Start of DATA FOR THIS TASK
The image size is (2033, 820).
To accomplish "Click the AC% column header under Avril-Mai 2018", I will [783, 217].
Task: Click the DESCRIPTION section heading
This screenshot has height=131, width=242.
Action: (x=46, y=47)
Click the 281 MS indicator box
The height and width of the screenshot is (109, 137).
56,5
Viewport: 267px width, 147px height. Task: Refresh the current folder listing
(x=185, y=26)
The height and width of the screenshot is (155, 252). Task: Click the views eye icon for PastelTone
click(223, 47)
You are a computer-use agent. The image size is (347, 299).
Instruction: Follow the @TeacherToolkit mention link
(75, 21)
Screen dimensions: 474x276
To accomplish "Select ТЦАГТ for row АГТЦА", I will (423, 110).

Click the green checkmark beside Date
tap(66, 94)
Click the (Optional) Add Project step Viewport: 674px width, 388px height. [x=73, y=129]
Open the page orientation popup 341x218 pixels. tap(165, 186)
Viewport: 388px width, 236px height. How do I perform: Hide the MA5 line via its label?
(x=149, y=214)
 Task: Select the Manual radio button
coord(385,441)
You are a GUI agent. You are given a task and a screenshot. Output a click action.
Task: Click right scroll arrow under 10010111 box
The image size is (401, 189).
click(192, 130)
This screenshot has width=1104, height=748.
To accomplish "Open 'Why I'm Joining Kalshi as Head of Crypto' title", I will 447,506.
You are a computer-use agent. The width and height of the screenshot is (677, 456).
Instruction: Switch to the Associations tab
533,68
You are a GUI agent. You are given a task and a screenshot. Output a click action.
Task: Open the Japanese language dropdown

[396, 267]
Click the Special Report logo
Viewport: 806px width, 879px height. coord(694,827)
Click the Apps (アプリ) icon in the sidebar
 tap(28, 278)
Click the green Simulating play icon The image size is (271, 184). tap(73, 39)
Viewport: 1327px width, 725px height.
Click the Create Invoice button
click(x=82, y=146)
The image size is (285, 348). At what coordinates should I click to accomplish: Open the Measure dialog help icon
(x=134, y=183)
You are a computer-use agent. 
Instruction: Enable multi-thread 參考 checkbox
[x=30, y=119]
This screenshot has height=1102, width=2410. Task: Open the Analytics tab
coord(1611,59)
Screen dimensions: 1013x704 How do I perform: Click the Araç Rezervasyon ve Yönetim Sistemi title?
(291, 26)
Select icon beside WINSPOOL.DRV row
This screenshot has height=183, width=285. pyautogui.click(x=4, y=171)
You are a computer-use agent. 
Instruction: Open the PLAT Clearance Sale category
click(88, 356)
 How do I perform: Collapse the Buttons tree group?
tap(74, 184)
End of DATA FOR THIS TASK
## PROBLEM TO WORK ON:
Report the number of lines in the listing that contain the word "will". No other words are permitted.

## TASK OUTPUT:
3